> Problem description:
Set down exactly, with nothing added, the lines from the one containing "Britain flag icon" through the end of the entries.

> Input data:
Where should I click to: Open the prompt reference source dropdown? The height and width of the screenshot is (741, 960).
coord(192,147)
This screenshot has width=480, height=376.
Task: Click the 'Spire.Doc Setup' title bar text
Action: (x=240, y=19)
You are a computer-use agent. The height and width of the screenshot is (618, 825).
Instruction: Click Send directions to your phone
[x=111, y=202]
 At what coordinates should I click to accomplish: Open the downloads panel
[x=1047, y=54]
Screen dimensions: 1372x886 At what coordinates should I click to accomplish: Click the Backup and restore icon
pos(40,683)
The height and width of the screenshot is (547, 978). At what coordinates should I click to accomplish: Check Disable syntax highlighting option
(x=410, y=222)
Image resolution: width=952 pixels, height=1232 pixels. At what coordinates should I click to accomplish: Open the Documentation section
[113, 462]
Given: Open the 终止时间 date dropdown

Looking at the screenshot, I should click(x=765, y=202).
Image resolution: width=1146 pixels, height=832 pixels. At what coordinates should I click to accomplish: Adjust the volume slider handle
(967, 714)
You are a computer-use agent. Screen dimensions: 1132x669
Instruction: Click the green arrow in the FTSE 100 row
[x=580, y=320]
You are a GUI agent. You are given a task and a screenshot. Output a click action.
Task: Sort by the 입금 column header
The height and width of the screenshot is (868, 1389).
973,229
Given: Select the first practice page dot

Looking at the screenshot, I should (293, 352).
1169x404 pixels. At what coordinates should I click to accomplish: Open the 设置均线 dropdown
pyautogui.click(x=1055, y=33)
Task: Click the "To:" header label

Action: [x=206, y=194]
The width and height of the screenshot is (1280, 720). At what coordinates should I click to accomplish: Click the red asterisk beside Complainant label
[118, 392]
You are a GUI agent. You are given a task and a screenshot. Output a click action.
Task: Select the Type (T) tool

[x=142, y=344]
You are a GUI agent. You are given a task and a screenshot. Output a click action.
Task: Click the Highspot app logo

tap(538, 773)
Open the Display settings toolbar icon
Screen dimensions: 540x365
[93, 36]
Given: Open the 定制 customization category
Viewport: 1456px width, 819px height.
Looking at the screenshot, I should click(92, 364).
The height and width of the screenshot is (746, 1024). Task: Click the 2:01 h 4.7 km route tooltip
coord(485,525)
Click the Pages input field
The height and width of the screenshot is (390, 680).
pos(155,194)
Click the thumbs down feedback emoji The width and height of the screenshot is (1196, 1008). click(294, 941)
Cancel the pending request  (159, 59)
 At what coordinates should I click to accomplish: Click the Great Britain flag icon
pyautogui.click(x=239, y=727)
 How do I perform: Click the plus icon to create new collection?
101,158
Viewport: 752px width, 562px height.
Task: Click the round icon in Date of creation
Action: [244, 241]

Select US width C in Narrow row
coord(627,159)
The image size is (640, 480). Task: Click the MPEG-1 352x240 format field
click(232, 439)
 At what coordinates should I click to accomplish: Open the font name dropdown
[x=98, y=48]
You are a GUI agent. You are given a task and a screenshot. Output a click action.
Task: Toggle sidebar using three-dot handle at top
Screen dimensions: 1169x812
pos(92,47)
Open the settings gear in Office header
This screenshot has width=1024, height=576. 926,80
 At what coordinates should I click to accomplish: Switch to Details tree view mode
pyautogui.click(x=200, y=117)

> Answer below:
 At what coordinates should I click to accomplish: Click the Great Britain flag icon
pyautogui.click(x=239, y=727)
 How do I perform: Click the plus icon to create new collection?
101,158
Viewport: 752px width, 562px height.
Task: Click the round icon in Date of creation
Action: [244, 241]

Select US width C in Narrow row
coord(627,159)
The image size is (640, 480). Task: Click the MPEG-1 352x240 format field
click(232, 439)
 At what coordinates should I click to accomplish: Open the font name dropdown
[x=98, y=48]
You are a GUI agent. You are given a task and a screenshot. Output a click action.
Task: Toggle sidebar using three-dot handle at top
Screen dimensions: 1169x812
pos(92,47)
Open the settings gear in Office header
This screenshot has width=1024, height=576. 926,80
 At what coordinates should I click to accomplish: Switch to Details tree view mode
pyautogui.click(x=200, y=117)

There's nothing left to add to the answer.